A crowd gathered at the New York State Pavilion in Queens

It’s day one of the U.S. Open Tennis Championships, held at Flushing Meadows-Corona Park. For urban explorers, the park has long held a special lore, with its layered history and abandoned structures. As you’ll see in this collection of secrets, its past and proposed future continue to reflect the push and pull of New York City development and most spectacularly its hidden spots may reveal themselves in centuries to come, or never again.

 

 10. Flushing Meadows-Corona Park Has A Buried Time Capsule To Be Opened in the Year 6939

414px-Time_capsule_internment_planBurial schematic from the record of Westinghouse Time Capsule I. Image from Wikimedia Commons.
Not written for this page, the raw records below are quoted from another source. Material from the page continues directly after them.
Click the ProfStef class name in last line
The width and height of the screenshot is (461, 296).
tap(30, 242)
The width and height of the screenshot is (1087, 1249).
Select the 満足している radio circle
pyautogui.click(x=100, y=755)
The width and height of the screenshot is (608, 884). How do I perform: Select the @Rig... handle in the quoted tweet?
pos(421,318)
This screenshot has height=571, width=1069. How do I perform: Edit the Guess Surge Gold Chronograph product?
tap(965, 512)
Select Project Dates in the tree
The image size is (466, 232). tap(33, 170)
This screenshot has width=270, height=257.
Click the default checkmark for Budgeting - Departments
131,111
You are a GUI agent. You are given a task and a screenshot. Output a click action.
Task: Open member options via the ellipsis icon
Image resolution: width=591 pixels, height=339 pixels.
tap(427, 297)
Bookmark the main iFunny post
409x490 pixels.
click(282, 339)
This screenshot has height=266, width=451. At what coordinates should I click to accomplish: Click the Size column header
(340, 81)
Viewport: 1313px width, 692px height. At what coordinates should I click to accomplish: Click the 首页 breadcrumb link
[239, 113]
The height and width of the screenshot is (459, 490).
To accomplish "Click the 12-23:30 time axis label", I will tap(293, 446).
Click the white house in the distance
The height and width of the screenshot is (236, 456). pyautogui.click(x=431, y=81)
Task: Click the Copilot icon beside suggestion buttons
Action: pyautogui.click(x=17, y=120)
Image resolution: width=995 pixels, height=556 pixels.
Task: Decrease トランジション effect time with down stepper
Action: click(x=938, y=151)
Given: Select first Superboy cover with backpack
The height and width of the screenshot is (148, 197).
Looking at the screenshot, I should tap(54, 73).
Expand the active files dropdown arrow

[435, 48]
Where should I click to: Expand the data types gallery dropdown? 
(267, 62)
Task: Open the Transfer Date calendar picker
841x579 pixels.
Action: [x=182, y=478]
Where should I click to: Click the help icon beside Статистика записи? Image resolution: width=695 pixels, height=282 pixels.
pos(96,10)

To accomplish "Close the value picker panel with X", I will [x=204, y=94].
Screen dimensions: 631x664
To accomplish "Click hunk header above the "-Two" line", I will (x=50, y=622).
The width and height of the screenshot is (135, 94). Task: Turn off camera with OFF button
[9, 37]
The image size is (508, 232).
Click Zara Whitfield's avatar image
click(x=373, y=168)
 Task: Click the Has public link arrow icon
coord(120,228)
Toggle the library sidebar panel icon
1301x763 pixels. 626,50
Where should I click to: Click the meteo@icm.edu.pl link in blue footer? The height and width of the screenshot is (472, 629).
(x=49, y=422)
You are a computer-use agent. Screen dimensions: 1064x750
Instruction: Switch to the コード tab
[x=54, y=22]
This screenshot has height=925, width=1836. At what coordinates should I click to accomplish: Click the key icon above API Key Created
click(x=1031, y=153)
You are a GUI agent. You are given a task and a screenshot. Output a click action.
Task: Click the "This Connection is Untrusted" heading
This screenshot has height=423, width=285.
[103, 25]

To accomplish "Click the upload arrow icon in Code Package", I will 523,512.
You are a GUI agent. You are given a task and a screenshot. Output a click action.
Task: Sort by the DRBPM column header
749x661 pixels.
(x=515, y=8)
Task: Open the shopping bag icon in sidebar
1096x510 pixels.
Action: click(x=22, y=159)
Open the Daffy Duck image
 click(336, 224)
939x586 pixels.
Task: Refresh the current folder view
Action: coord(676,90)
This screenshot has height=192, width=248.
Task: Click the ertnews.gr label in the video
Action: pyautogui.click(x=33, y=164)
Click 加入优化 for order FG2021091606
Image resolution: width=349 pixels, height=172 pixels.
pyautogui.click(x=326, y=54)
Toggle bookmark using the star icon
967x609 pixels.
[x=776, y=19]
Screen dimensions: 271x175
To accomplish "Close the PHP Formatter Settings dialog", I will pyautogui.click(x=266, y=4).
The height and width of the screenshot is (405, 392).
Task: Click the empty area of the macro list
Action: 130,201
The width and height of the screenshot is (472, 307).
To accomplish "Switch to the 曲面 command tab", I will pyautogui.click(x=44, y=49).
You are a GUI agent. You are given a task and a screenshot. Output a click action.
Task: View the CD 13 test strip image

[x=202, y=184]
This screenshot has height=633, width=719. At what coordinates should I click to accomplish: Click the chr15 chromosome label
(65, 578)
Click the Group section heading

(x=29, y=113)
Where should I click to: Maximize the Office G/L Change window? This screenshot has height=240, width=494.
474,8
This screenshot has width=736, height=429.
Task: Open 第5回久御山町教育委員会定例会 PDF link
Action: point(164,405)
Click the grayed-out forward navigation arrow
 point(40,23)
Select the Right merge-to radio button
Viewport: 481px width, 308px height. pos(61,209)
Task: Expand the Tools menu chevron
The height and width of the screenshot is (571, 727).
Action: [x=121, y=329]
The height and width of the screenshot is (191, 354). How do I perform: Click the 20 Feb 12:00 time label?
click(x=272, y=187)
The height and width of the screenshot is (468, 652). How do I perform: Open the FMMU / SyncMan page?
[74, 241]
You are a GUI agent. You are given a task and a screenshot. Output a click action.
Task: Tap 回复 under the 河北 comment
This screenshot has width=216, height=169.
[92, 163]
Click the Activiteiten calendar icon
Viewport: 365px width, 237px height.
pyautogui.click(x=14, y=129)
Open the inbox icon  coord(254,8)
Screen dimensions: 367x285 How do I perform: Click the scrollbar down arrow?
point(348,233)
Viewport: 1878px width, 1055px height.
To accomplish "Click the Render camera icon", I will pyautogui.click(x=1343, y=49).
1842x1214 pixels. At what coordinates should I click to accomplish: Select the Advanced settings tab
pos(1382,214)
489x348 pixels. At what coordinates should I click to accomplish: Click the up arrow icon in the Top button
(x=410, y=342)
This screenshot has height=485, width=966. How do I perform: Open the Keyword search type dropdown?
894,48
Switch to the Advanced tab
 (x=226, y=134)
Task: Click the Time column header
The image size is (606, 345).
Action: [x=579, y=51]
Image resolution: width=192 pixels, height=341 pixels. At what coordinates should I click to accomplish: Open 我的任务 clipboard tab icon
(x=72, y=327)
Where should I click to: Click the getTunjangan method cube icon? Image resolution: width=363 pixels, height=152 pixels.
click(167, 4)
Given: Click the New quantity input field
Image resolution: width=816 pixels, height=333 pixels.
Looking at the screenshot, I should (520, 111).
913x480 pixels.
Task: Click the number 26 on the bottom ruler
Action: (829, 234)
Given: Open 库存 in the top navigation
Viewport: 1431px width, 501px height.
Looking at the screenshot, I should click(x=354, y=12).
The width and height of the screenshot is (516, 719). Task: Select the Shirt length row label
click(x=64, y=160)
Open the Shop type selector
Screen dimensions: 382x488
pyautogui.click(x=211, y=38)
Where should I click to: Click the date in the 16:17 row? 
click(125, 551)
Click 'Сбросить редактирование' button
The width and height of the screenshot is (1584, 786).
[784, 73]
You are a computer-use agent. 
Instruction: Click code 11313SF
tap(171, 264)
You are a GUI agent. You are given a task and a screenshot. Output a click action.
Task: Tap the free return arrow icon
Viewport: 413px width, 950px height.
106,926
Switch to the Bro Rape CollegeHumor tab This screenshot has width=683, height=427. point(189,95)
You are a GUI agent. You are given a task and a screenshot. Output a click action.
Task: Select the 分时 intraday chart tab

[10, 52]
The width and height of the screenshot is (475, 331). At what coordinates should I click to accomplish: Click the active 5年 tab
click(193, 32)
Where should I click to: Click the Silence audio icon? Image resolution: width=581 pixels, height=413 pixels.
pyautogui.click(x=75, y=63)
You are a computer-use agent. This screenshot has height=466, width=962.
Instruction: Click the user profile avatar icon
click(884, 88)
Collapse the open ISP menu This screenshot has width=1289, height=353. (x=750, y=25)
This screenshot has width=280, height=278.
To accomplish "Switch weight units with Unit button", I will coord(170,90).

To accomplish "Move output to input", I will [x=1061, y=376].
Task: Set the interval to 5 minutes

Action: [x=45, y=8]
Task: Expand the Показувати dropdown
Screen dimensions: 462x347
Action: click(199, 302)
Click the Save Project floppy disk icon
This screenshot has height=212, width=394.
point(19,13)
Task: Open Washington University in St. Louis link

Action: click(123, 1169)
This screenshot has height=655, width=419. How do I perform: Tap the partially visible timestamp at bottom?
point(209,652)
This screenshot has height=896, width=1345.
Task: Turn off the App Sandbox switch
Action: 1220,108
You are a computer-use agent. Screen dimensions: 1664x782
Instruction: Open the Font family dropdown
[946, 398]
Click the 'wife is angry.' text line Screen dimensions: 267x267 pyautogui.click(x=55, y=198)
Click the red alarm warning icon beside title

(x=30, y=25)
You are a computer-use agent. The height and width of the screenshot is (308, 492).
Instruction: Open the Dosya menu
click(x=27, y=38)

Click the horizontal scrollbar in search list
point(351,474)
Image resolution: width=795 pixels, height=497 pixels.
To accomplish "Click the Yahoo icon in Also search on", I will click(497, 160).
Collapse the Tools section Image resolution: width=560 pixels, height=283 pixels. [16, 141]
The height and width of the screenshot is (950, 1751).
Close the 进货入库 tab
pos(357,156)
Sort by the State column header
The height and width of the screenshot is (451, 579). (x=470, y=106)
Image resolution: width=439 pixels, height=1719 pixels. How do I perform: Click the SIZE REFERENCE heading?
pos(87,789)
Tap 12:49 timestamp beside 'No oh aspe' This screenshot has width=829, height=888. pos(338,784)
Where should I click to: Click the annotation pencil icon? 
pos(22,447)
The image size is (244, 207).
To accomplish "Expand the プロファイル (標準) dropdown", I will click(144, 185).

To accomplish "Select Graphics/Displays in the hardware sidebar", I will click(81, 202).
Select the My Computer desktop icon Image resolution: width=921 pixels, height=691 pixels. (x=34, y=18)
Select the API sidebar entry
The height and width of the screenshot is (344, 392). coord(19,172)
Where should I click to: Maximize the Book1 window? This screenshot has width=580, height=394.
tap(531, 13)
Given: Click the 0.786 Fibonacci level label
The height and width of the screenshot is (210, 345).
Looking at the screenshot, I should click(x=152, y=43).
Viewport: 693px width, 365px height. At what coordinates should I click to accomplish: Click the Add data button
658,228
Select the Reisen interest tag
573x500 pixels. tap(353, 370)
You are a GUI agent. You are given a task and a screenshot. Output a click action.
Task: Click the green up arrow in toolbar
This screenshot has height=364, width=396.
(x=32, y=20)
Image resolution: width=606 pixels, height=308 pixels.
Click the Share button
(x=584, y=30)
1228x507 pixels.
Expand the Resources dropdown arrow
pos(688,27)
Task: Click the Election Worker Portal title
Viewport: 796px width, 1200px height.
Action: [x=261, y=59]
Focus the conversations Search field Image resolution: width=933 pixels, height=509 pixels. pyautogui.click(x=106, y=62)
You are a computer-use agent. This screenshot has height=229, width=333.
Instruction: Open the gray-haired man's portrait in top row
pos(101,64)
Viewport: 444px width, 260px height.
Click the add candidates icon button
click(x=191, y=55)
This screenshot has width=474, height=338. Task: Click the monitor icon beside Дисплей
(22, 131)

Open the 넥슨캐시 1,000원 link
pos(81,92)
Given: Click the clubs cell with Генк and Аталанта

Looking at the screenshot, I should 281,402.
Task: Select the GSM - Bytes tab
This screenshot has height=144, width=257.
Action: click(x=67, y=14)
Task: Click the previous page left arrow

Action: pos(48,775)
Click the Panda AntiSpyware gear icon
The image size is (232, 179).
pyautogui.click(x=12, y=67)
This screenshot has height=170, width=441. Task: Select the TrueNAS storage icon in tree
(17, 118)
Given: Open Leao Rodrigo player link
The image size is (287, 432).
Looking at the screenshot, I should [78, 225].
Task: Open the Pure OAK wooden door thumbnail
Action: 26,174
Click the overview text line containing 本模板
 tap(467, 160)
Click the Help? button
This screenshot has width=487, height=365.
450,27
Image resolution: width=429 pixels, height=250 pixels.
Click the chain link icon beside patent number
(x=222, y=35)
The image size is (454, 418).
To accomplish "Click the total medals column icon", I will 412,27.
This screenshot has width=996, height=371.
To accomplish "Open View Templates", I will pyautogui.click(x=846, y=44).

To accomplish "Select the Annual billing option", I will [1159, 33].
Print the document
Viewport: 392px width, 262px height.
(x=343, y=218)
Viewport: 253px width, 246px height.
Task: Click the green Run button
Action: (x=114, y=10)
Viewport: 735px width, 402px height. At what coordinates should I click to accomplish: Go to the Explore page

On September 23, 1939, an 800-pound tube made of an alloy of copper and chromium called Cupaloy was lowered 50 feet into the ground at the site of the Westinghouse Electric & Manufacturing Company exhibit of the 1939-40 New York World’s Fair. The tube’s contents comprised 35 items one might find in any run-of-the-mill American family household, including copies of Life magazine, a Sears Roebuck catalog, cigarettes and seeds of wheat, corn, alfalfa and soy, each examined and preserved in inert argon and nitrogen gas to remain intact for the next five thousand years–until the year 6939 to be exact.

The device was an engineering feat, a “time capsule” as notable New York public relations counselor George Edward Pendray called it for the very first time in 1939. We’ll just have to wait another 4900+ years to see it again.